## PROBLEM TO WORK ON
Below are some records. Print exactly the lines between the one holding "Uncheck the Rating checkbox" and the one holding "Given: Collapse the", inclusive, and nothing else.

## RECORDS TO USE

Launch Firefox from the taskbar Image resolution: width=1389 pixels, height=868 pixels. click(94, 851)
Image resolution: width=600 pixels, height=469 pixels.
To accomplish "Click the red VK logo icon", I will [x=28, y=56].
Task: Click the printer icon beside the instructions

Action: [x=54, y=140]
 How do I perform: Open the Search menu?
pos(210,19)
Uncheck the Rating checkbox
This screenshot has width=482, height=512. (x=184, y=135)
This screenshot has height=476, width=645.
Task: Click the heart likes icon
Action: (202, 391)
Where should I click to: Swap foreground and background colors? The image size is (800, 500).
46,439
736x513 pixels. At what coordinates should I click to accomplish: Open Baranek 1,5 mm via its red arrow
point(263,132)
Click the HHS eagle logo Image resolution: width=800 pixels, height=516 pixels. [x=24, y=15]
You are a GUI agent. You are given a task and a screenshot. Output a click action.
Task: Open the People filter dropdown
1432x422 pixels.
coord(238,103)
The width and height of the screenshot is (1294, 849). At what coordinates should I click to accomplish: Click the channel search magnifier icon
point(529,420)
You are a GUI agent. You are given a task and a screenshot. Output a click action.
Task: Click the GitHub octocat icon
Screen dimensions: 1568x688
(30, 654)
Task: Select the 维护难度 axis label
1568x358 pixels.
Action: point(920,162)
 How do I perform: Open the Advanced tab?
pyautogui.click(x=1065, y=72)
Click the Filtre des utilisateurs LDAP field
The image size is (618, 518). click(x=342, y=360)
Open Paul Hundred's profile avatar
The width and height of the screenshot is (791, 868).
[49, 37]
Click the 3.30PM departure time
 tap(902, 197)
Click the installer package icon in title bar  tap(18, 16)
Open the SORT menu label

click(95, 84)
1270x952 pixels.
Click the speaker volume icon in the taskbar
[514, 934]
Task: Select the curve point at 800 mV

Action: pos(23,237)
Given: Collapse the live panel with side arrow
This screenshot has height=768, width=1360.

## ANSWER TO THIS PROBLEM
Uncheck the Rating checkbox
This screenshot has width=482, height=512. (x=184, y=135)
This screenshot has height=476, width=645.
Task: Click the heart likes icon
Action: (202, 391)
Where should I click to: Swap foreground and background colors? The image size is (800, 500).
46,439
736x513 pixels. At what coordinates should I click to accomplish: Open Baranek 1,5 mm via its red arrow
point(263,132)
Click the HHS eagle logo Image resolution: width=800 pixels, height=516 pixels. [x=24, y=15]
You are a GUI agent. You are given a task and a screenshot. Output a click action.
Task: Open the People filter dropdown
1432x422 pixels.
coord(238,103)
The width and height of the screenshot is (1294, 849). At what coordinates should I click to accomplish: Click the channel search magnifier icon
point(529,420)
You are a GUI agent. You are given a task and a screenshot. Output a click action.
Task: Click the GitHub octocat icon
Screen dimensions: 1568x688
(30, 654)
Task: Select the 维护难度 axis label
1568x358 pixels.
Action: point(920,162)
 How do I perform: Open the Advanced tab?
pyautogui.click(x=1065, y=72)
Click the Filtre des utilisateurs LDAP field
The image size is (618, 518). click(x=342, y=360)
Open Paul Hundred's profile avatar
The width and height of the screenshot is (791, 868).
[49, 37]
Click the 3.30PM departure time
 tap(902, 197)
Click the installer package icon in title bar  tap(18, 16)
Open the SORT menu label

click(95, 84)
1270x952 pixels.
Click the speaker volume icon in the taskbar
[514, 934]
Task: Select the curve point at 800 mV

Action: pos(23,237)
Given: Collapse the live panel with side arrow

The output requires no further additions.